A total of 954 women who were born between January 1966 and August 1977 in the four study villages were exposed to supplementation either partially or totally, in utero and during the first 3 y of life in the original trial. Data on HAZ at or around 3 y, paternal illiteracy and SES during early childhood, and SES in 1988, were available for 395 women. Fertility data were available for 61% of this sample (n = 240).

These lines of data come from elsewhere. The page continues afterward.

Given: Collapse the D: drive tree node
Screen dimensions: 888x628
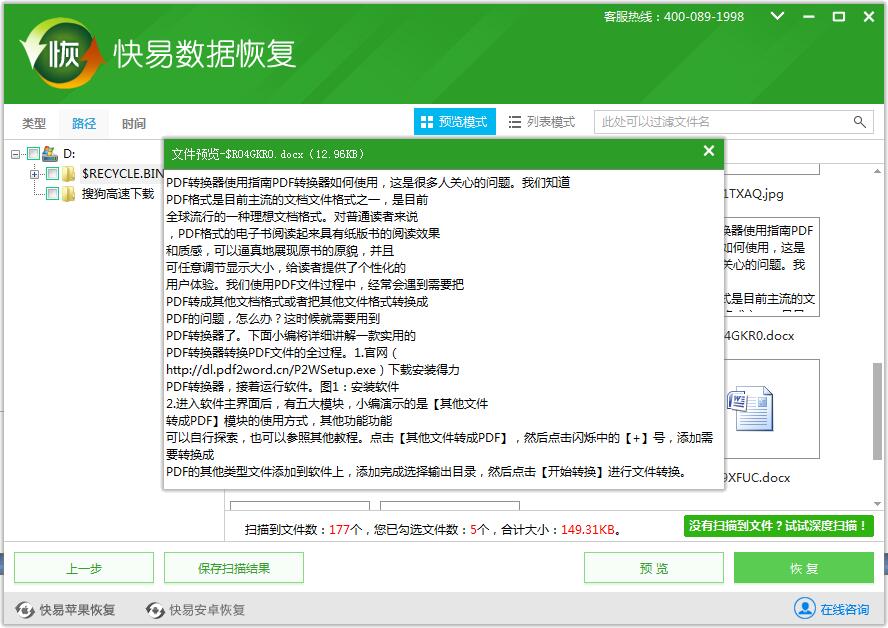Looking at the screenshot, I should pyautogui.click(x=17, y=154).
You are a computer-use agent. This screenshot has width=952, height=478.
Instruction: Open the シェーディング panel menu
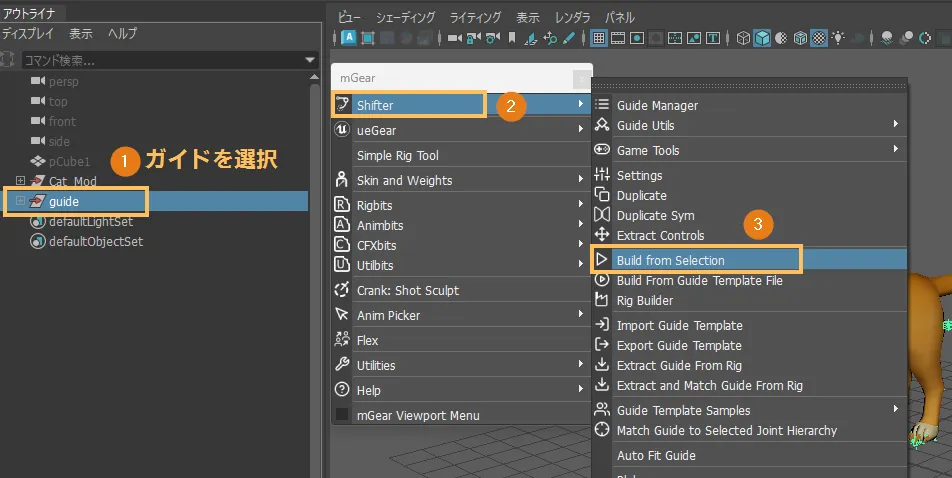pos(405,17)
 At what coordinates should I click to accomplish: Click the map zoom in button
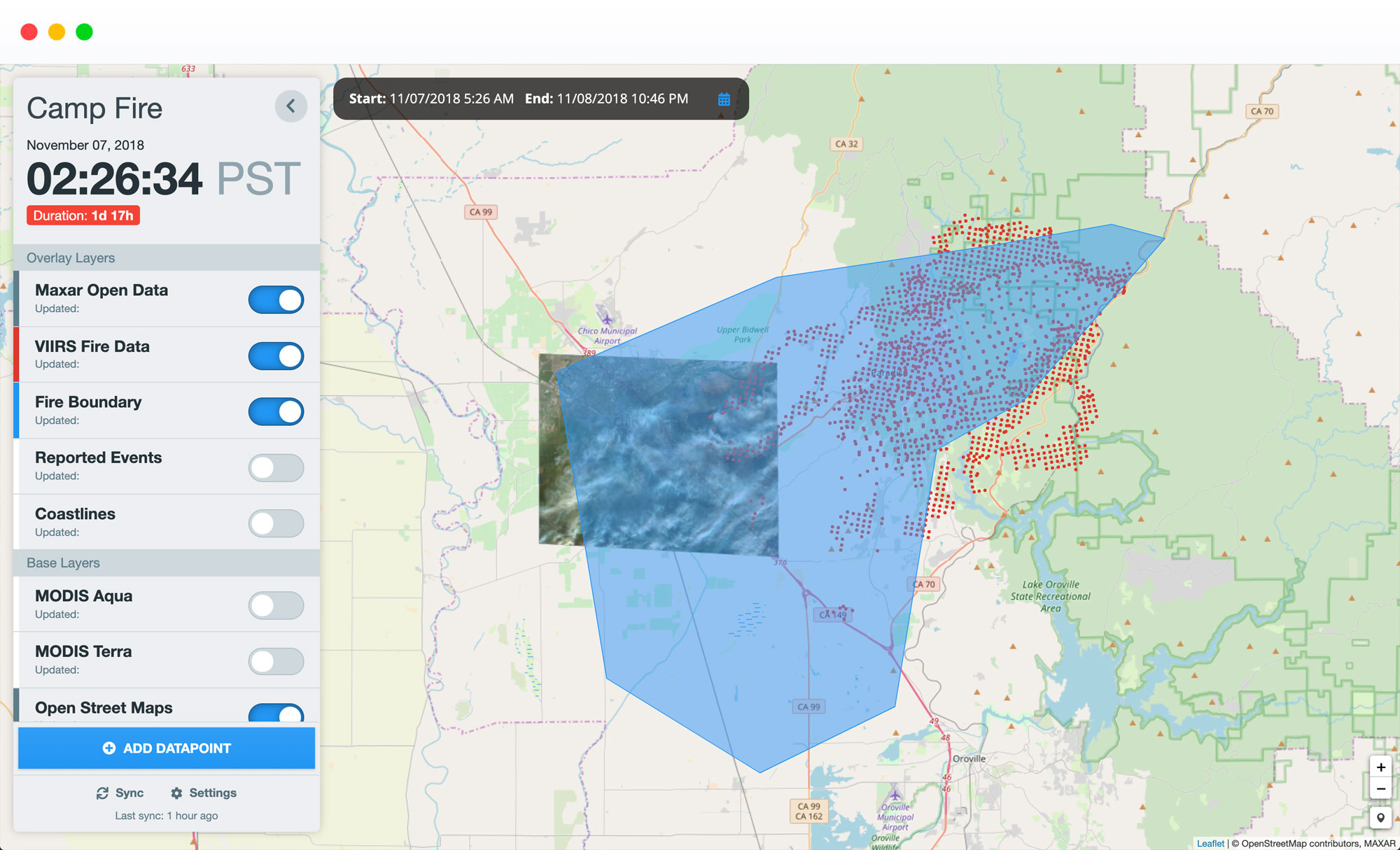[1380, 767]
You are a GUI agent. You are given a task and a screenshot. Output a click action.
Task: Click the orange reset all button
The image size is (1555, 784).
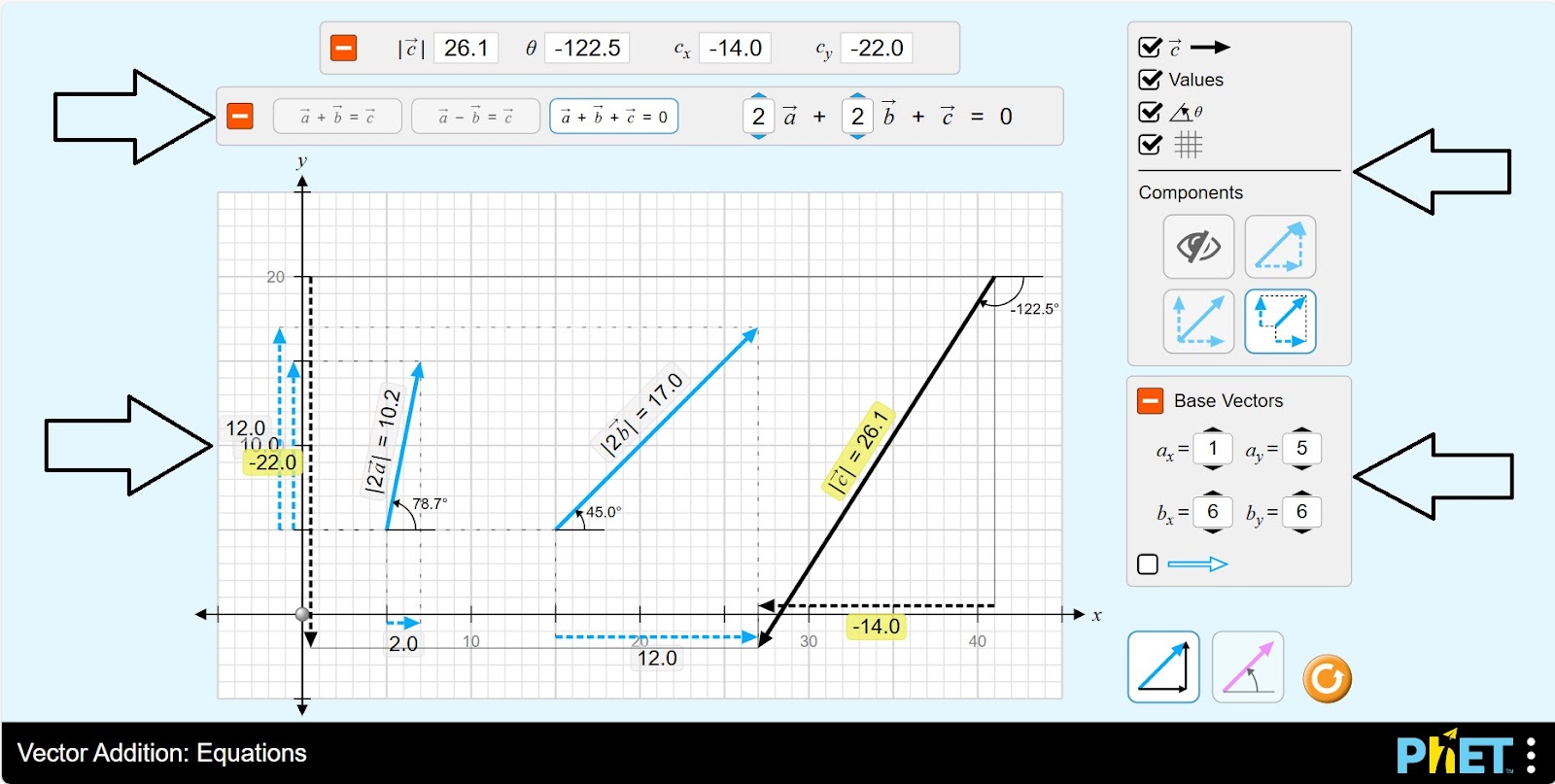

Comparison of the final analytical sample with women for whom follow-up data were not available (n = 714) indicated no differences in key variables such as type of supplement, level of stunting, SES during early childhood and paternal illiteracy.

Data collection.

Reproductive histories were collected for all women of reproductive age who were residents of the four study villages between October and December 1994. Trained field workers interviewed women at home using pretested questionnaires. The study protocol received ethical clearance from Emory University and INCAP, and informed consent was obtained from all subjects. Events recalled included age at menarche (to the nearest month), date of first intercourse, all unions and marriages, all pregnancies and their outcomes (abortions, miscarriages, still births and live births) and details of past and current contraceptive use. In addition, data on the highest grade of schooling completed and current marital status were obtained.

Conceptual framework.

We considered a series of successive time intervals among the following events: menarche, first intercourse, first pregnancy and first birth (Fig. 1Citation ). In addition, cumulative time intervals (menarche to first birth and age at first birth) were also considered. We hypothesized that either the type of supplement and/or severe stunting, both of which are measures of early childhood nutrition, were the key biological variables that could influence the timing of all the fertility outcomes, especially from menarche to first pregnancy (Stein and Kline 1991Citation ). The social variables that we considered were education (measured either as paternal literacy during early childhood or the completion of primary school by the study subject) and SES. Education could influence the timing of first intercourse and/or first pregnancy, but not menarche. We therefore examined the association between early childhood nutrition and fertility outcomes in models that included either the antecedent (paternal literacy and SES during early childhood) or concurrent (completion of primary schooling and current SES) social variables. Because there is no variability in the time interval from first pregnancy to first birth in our data, we used time to first birth in lieu of first pregnancy.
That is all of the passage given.